Rich Opinion Poll File Format (ROPF)
Opinion Polls
The first part of a rich opinion poll file (ROPF) contains the lines with opinion polls. Each opinion poll should be on a line, and a line should always contain one opinion poll. Below is an example of a minimal opinion poll, having only a polling firm, a publication date, and the results for two electoral lists:
•PF: ACME •PD: 2021-07-27 A:55 B:45
Metadata fields, like the polling firm and the publication date, are prefixed with a bullet ("•"), followed by the key for the metadata field, a colon (":"), and the value for the metadata field. The following metadata fields have been defined so far:
- A: Area
- C: Commissioner
- EX: Excluded responses (as a percentage)
- FE: Fieldwork end
- FS: Fieldwork start
- N: Number of no responses (as a percentage)
- O: Result for other
- PD: Publication date
- PF: Polling firm
- PFP: Polling firm partner
- SC: Scope
- SS: Sample size
- U: Unit
- VS: Verified sum
The following example shows how all the metadata fields can be used:
•PF: ACME •PFP: BCME •C: The Times •C: The Post •FS: 2021-07-14 •FE: 2021-07-20 •PD: 2021-07-27 •SC: N •A: IO •SS: 1000 •U: % A:55 B:40 •O:2 •N:3
•PF: ACME •PFP: BCME •C: The Times •C: The Post •FS: 2021-07-07 •FE: 2021-07-13 •PD: 2021-07-20 •SC: N •A: IO •SS: 1000 •EX: 10 A:65 B:40 •O:2 •VS: 107
Result fields consist of an electoral list key, a colon (":"), and a value.
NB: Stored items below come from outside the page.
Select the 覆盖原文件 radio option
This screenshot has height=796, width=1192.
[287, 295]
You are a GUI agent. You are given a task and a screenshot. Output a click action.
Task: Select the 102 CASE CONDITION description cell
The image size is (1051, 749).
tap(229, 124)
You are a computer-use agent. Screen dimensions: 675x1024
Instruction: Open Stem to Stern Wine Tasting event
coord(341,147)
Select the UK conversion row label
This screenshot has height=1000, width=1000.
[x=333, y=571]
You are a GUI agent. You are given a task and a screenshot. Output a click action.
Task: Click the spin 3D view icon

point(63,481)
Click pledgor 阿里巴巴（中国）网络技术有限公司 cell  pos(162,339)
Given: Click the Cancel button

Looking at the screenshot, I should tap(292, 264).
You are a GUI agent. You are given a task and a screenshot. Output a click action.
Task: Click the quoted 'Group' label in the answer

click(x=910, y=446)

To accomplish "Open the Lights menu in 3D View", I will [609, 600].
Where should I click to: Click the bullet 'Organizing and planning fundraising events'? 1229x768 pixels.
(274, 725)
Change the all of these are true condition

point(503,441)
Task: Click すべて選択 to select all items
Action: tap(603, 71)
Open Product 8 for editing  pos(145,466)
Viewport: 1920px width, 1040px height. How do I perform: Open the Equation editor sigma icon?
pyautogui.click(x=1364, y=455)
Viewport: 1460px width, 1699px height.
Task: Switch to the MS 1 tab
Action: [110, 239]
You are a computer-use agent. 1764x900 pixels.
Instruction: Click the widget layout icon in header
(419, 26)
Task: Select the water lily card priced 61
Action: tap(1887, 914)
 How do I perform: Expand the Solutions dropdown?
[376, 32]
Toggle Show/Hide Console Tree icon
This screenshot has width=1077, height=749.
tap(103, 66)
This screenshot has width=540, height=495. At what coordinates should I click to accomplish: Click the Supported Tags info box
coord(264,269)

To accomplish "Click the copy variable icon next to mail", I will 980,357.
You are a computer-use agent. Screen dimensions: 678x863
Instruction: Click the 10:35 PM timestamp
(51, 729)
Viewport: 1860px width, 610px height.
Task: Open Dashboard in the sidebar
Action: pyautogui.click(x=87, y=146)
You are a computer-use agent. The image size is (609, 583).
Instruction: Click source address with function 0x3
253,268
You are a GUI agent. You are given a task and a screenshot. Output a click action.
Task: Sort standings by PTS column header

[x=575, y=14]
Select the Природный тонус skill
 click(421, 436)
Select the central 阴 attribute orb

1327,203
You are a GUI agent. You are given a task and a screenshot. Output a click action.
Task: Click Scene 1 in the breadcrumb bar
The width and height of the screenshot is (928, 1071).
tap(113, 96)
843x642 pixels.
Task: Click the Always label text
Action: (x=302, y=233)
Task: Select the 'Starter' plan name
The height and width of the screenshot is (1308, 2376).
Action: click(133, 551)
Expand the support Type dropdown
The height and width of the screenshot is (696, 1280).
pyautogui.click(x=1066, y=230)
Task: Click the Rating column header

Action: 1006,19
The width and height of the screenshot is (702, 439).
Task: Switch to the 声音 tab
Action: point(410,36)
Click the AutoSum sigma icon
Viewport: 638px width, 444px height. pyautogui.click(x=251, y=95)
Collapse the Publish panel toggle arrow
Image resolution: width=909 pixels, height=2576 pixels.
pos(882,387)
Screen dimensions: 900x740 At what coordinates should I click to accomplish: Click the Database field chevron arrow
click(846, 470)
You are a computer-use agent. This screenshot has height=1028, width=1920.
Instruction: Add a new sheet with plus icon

The electoral list key should start with an uppercase letter, but diacritics (e.g. "Ä"), letters from other languages (e.g. "Æ") and other alphabets (e.g. Greek "Ω" or Cyrillic "Б") are allowed. The rest of the key can be a combination of the same set of uppercase letters and digits. Electoral list key can also be combined using the plus sign ("+") in cases where electoral lists where polled together, as illustrated in the following example:
•PF: ACME •C: The Times •FS: 2021-07-14 •FE: 2021-07-20 •SC: N •SS: 1000 A:55 B+C:40 •O:2
Some opinion polls have multiple scenarios, e.g. national versus EP voting intentions, scenarios with hypothetical parties or alliances, etc... Scenarios belonging to the same opinion poll can add by starting a new line with an ampersand ("&"), and then adding all metadata fields that are different in the scenario, plus the results.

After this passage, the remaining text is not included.